721.29 feet of house sewer frontage at

$6.00 per foot front............ $4,327.74

Paid on installment basis.......... None

5% Collection Fee................ $ 216.39

Lien costs ....................... $ 40.00

Prothonotary’s Filing Costs ....... $ 5.00

Total amount of claim ......... $4,589.13

With interest at 6% from April 17, 1970 ...................

This was followed by a motion to strike off lien filed by appellees and preliminary objections to this motion to strike filed by appellant.

Recognizing the procedural confusion created by these pleadings, the attorneys stipulated that these pleadings be considered removed from the record.

This stipulation was followed by appellees filing a notice upon claimant to issue writ of scire facias. The writ was issued and appellees promptly filed preliminary objections to scire facias sur municipal claim raising two questions: (1) the sufficiency of the description of the premises against which the claim is made; (2) the claim includes an item of $40 lien costs without specifying the nature and character thereof and a 5% collection fee.

*572The lower court properly assessed the question before it as being whether the municipal claim avers upon its face all the facts necessary to sustain its validity. Latrobe Borough v. Austraw, 157 Pa. Superior Ct. 643, 43 A. 2d 612 (1945).

The lower court properly ruled that the sufficiency of the description to identify the property is a question of fact to be determined after an answer is filed. See Latrobe Borough v. Austraw, supra, and New Kensington v. Gardner, 372 Pa. 72, 92 A. 2d 685 (1952). If the property described includes more than the law allows, as Judge Williams properly points out, the Act, in Sections 11 and 13, 53 P.S. §7110 and §7145, provides the Court with authority, prior to entering judgment, based on the evidence offered, to limit the lien to the proper property.

Where we disagree with the court below is when, based on the pleadings alone, he finds that the items 5% collection fees and the lien costs of $40 must be stricken. The lower court reasoned that the 5% collection fee was prematurely entered because Sections 19 and 20 of the Act, 53 P.S. §7187, §7271, provide that this be done only after the validity of the main claim is determined either by default or trial.
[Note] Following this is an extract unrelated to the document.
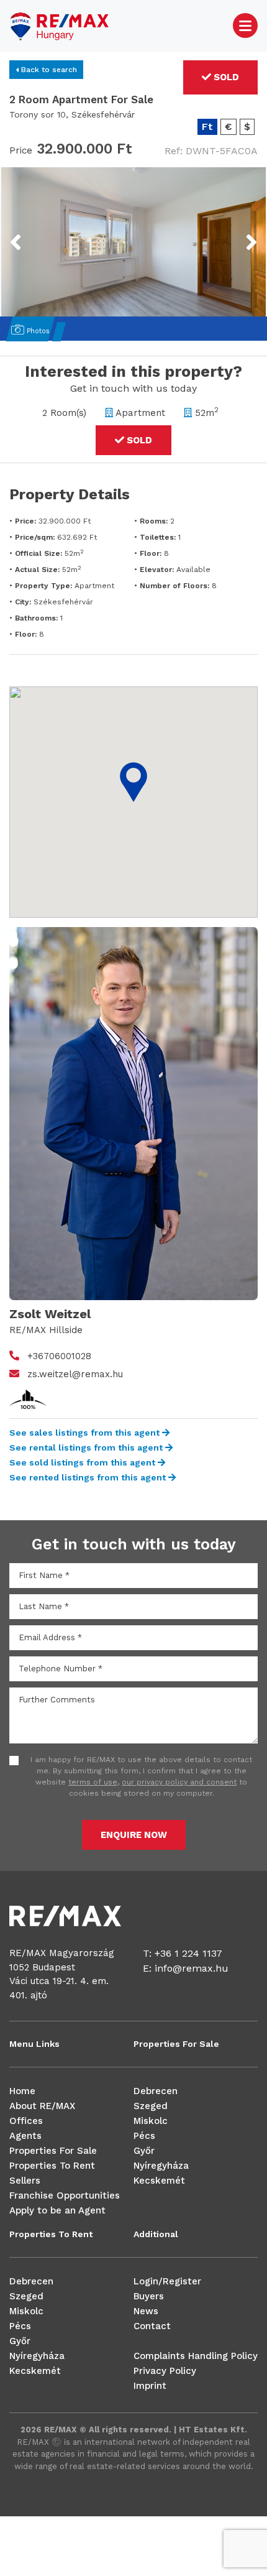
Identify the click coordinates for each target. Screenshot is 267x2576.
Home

We do not so restrietively interpret these sections. Otherwise, as pointed out by appellant, the appellees could effectively forestall the collection of these items by paying the claim after it is filed, but before judgment is taken. The court appears to have found the allegations sufficient to support the claim for collection fees for they are stricken only “until such time as plaintiff is entitled to enter judgment upon the writ of Scire Facias.”

The lower court then goes on to strike the $40 alleged as lien costs. The Act, in Section 3, 53 P.S. §7106, provides: “All municipal claims . . . shall be and they are hereby declared to be a lien on said property, *573together with all charges, expenses and fees added thereto for failure to pay promptly” (Emphasis supplied). Certainly the failure to pay promptly was in the statement of claim since it alleges notice was given of the assessment on February 17, 1970, and had not been paid on July 14, 1970.
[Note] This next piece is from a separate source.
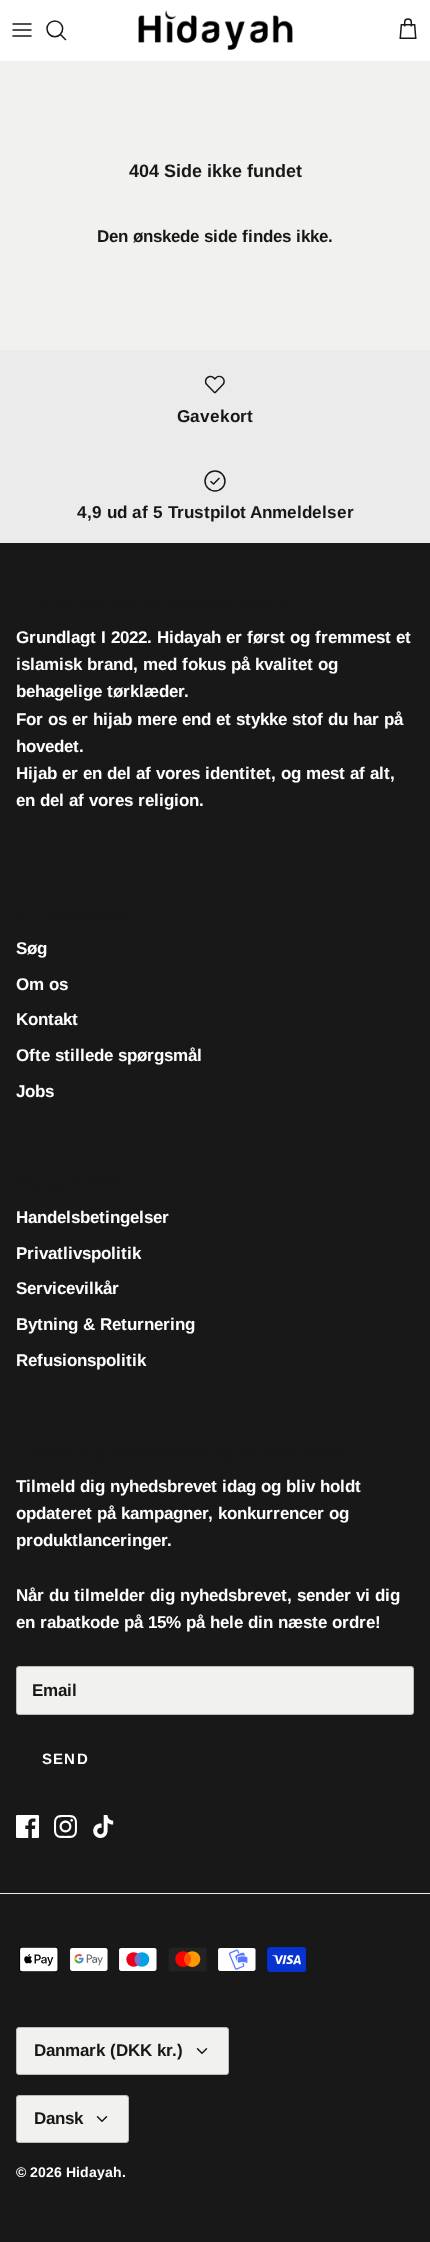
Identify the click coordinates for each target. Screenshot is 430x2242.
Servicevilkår (67, 1288)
The lower court, on information not in the statement of claim, and not properly before the court at this stage in the record, concludes that the $40 was paid to the appellant’s attorney and that attorneys’ fees are not authorized to be assessed as costs. Whether the item of $40 can be supported as coming within the language of the Act can be decided after, and only after, an answer has been filed denying that such authorized costs have been incurred and testimony offered by appellant as to their nature and extent. If the lower court then finds the $40 item to be unjustified and appellant is dissatisfied with its decision, this and other courts will have a record on which to review the propriety of that decision.

The appellees’ motion to quash the appeal as being from an order which is not final is dismissed. The order striking all lien costs in excess of $5 is a final order on that part of the claim. See Grota v. LaBoccetta, 425 Pa. 620, 230 A. 2d 206 (1967) ; Lovering v. Zoning Board of Adjustment, 406 Pa. 339, 178 A. 2d 740 (1962).

The order of the lower court is reversed and the record remanded for further proceedings consistent with this decision, including the right of appellees to amend any answer heretofore filed.